Cosa fare :: Riporta parola per parola, dall'estratto sulle clausole contrattuali DNSH, tutto il testo che va da "Quanto sopra, poi, dovrebbe" giù fino a "dell’art. 1456 c.c.).".

── Estratto

Quanto sopra, poi, dovrebbe necessariamente riverberarsi anche nella fase esecutiva, per il mezzo di clausole contrattuali precise e dettagliate con riferimento al rispetto del DNSH. Tanto, a titolo esemplificativo, potrebbe rinvenirsi nella sezione dedicata agli obblighi specifici in capo all’aggiudicatario (quanto al rispetto e all’attuazione dei principi e degli obblighi specifici PNRR), alle modalità di svolgimento del servizio (fermo restando il fatto che i soggetti attuatori sono tenuti a disciplinare nelle condizioni particolari di gara tutte le prescrizioni tecniche specifiche dell’intervento), alle cause di risoluzione (laddove il mancato rispetto delle condizioni per la compliance al principio DNSH, oltre all’applicazione di penali contrattuali, può costituire causa di risoluzione del contratto pubblico ai sensi dell’art. 1456 c.c.).

────
── Dati forniti

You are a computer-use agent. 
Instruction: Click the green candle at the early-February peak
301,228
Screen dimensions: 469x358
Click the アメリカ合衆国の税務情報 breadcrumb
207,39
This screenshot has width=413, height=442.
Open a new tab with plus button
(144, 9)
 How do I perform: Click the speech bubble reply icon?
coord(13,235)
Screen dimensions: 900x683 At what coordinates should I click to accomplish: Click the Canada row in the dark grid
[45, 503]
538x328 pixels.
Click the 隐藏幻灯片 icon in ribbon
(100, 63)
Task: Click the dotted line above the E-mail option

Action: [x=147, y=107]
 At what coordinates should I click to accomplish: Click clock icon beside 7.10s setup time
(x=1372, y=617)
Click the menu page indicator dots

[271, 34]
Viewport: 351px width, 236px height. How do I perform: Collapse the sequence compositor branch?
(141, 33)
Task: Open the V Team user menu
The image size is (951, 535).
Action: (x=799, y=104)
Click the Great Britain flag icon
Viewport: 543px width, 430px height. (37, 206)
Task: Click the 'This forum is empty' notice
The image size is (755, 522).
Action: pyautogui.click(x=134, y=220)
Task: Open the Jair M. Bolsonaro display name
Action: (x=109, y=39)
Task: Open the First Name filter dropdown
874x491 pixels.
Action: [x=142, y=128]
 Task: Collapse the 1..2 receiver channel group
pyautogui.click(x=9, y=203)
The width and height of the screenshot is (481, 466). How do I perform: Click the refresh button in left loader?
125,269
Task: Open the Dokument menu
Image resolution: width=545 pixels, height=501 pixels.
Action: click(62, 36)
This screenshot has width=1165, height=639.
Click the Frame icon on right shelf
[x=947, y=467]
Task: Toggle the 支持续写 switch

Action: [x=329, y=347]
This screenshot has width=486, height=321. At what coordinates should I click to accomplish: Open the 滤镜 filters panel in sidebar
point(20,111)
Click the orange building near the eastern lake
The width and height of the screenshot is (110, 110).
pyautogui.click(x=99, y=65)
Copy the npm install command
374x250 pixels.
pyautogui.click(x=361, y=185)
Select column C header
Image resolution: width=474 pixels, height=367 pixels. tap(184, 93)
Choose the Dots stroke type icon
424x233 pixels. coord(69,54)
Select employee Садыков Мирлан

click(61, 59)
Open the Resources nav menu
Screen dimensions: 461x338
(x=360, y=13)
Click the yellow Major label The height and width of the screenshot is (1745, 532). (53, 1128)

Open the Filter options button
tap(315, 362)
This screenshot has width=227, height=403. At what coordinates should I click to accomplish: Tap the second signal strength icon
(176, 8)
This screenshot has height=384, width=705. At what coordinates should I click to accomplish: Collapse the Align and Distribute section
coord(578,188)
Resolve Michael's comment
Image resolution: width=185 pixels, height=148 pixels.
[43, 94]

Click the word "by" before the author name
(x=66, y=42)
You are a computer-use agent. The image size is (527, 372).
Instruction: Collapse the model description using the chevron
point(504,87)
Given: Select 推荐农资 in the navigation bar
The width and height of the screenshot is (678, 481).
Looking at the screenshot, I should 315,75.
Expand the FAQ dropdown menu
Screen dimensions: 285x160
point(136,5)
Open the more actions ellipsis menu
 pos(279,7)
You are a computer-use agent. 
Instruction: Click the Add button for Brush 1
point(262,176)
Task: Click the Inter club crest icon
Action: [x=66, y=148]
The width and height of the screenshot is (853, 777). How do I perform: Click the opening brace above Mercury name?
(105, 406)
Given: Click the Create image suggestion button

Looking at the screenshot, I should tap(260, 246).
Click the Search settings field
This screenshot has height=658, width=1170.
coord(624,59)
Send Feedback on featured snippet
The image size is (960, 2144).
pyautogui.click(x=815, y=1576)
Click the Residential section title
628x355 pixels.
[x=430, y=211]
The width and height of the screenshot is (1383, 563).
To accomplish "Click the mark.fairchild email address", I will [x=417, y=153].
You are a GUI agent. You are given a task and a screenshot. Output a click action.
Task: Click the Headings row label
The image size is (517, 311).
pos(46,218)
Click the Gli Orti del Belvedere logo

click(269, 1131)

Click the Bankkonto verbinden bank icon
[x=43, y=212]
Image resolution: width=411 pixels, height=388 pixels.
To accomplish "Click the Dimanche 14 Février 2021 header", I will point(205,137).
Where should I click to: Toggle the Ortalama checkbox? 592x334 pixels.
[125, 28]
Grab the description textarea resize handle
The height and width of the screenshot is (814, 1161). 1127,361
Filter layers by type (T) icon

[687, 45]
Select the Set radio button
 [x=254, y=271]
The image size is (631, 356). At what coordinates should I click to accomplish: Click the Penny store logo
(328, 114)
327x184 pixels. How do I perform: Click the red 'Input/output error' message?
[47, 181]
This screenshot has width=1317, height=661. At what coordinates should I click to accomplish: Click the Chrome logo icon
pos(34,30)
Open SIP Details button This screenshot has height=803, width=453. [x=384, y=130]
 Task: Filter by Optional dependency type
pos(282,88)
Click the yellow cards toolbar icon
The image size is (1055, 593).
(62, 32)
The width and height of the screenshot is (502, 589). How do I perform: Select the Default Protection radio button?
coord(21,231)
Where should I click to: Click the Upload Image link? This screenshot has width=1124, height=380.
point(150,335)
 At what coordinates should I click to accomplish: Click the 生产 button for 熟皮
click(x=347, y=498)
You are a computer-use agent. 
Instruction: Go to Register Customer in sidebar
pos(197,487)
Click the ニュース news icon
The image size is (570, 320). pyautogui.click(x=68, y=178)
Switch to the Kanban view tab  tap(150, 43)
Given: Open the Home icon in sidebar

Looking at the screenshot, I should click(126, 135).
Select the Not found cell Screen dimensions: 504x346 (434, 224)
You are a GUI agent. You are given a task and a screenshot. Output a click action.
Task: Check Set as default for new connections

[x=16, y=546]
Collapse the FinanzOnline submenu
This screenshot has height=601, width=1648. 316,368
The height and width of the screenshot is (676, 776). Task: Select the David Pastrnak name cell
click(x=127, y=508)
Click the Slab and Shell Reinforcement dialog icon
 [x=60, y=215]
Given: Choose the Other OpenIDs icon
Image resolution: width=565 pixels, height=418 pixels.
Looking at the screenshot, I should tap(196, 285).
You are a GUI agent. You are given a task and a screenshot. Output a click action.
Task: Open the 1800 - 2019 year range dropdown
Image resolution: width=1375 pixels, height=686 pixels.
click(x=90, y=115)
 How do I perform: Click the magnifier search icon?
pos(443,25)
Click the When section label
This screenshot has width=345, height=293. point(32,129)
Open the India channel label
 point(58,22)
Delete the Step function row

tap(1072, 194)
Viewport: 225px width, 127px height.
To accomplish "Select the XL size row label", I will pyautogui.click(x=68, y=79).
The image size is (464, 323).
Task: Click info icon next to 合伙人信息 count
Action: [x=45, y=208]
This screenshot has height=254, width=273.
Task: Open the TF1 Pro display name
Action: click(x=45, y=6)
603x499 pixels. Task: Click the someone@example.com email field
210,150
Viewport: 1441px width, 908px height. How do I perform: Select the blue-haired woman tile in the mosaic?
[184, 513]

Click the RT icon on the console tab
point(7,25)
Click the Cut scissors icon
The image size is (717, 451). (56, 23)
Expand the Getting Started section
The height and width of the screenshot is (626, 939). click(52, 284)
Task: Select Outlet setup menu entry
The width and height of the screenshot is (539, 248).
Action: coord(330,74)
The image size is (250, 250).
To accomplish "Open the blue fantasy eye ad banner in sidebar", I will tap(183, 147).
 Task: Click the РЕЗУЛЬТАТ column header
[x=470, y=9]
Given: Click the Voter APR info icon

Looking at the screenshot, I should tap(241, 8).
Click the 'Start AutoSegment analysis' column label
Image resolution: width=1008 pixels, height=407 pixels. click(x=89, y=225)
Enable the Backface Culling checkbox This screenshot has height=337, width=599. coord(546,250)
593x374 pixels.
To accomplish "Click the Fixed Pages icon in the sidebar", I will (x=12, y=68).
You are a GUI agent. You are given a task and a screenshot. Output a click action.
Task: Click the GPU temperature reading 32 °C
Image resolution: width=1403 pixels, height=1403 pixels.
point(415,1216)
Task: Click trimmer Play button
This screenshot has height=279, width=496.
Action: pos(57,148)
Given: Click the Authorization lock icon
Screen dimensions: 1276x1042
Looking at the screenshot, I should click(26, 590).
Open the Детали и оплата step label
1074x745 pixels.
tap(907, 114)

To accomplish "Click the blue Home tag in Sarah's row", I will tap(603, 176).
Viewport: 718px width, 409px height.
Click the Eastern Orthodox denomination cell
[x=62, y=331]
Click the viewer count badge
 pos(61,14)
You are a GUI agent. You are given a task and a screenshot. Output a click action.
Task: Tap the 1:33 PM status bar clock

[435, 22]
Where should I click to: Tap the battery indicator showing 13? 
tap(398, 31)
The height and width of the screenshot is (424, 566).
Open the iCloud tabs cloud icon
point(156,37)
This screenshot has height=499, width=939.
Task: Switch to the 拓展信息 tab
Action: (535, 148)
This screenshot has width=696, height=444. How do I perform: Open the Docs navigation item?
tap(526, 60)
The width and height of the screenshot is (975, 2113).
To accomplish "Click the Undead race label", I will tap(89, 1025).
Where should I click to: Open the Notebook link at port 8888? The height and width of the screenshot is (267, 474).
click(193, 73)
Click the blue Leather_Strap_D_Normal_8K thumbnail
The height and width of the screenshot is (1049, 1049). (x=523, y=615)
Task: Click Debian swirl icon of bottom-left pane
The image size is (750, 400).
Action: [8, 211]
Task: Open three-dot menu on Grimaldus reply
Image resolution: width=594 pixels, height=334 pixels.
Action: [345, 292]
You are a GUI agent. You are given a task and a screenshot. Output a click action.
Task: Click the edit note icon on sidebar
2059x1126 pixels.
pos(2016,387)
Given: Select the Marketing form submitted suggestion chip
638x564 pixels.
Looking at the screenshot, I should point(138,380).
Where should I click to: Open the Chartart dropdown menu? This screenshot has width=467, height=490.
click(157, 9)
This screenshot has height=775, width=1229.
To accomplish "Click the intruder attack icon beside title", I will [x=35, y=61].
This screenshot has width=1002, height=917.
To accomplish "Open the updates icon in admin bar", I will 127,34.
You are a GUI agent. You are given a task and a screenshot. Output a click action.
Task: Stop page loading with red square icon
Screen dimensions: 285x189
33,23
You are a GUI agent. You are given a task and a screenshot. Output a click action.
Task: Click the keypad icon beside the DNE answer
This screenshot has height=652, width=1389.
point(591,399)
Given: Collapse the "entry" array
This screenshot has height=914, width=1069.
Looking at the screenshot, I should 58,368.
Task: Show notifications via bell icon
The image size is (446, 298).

────

Risposta corretta ::
Quanto sopra, poi, dovrebbe necessariamente riverberarsi anche nella fase esecutiva, per il mezzo di clausole contrattuali precise e dettagliate con riferimento al rispetto del DNSH. Tanto, a titolo esemplificativo, potrebbe rinvenirsi nella sezione dedicata agli obblighi specifici in capo all’aggiudicatario (quanto al rispetto e all’attuazione dei principi e degli obblighi specifici PNRR), alle modalità di svolgimento del servizio (fermo restando il fatto che i soggetti attuatori sono tenuti a disciplinare nelle condizioni particolari di gara tutte le prescrizioni tecniche specifiche dell’intervento), alle cause di risoluzione (laddove il mancato rispetto delle condizioni per la compliance al principio DNSH, oltre all’applicazione di penali contrattuali, può costituire causa di risoluzione del contratto pubblico ai sensi dell’art. 1456 c.c.).